The Financial Services Commission announced on the 24th that the partial amendment to the Enforcement Decree of the Act on External Audit of Stock Companies, etc. (External Audit Act) was approved at the Cabinet meeting and will be enforced from the 2nd of next month. Two subordinate regulations (Regulations on External Audit and Accounting, and Regulations on Reporting and Rewarding Accounting Fraud) that were legislatively notified in December last year will also be promulgated and enforced on the same day.


This amendment to the enforcement decree and subordinate regulations is to legislate the policy tasks following the 'Measures to Rationalize Accounting Burden for Small and Medium Enterprises' announced by the Financial Services Commission in October last year, as well as to reorganize related systems to activate accounting fraud reporting.


Specifically, the criteria for large unlisted companies subject to accounting regulations similar in strength to listed companies will be raised from assets of 100 billion KRW to assets of 500 billion KRW or more. However, the current standard (assets of 100 billion KRW) will still apply to corporations required to submit business reports with many investors and other stakeholders, and companies belonging to disclosure target business groups.


The obligations for unlisted companies to establish and operate internal accounting management systems and the periodic designation of auditors will also be adjusted to match the scope of large unlisted companies being changed this time. To enhance the policy effect of the change in the large unlisted company criteria and reduce possible confusion in the field, the revised criteria will apply from business years starting on or after January 1 of this year.


Additionally, incentives will be provided to strengthen management's accounting management responsibility and to encourage voluntary internal controls.

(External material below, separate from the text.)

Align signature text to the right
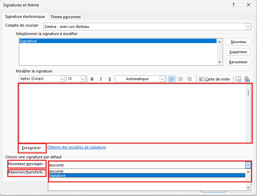 pos(189,79)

This is intended to address the fact that the level of sanctions following internal accounting management system inspections was not linked to the company's improvement efforts, resulting in low incentives for voluntary identification and correction of weaknesses. Companies that voluntarily disclose or improve weaknesses in their internal accounting management systems will be excluded from aggravating factors in sanctions as an incentive.


Also, considering that internal accounting management system standards (design, operation, evaluation, reporting) are operated as voluntary regulations by the Korea Listed Companies Association and that there was insufficient legal basis for companies' compliance obligations, the evaluation and reporting standards for internal accounting management systems will be legislatively revised so that the accounting supervisory agency (Financial Supervisory Service) establishes and manages them.

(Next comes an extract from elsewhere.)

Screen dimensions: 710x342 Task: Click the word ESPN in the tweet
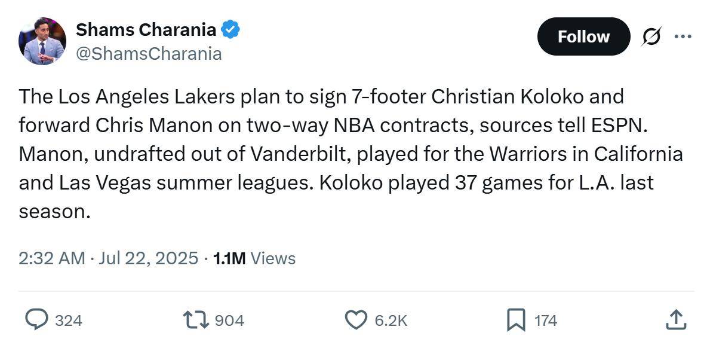click(x=618, y=126)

Furthermore, compensation and protection measures for whistleblowers reporting accounting fraud will be strengthened.


Previously, sanctions by the Securities and Futures Commission could be mitigated only if the voluntary reporter met all conditions, such as not playing a leading role in the violation subject to the report and not coercing other related parties. Going forward, if one or more mitigation conditions are met, measures against the violation can be reduced.



In addition, to activate accounting fraud reporting, the legal basis for anonymous reporting will be clarified, and the standard amounts for reward payments by grade will be significantly increased (more than five times the current amount), while minimizing deduction factors of lower importance.


This content was produced with the assistance of AI translation services.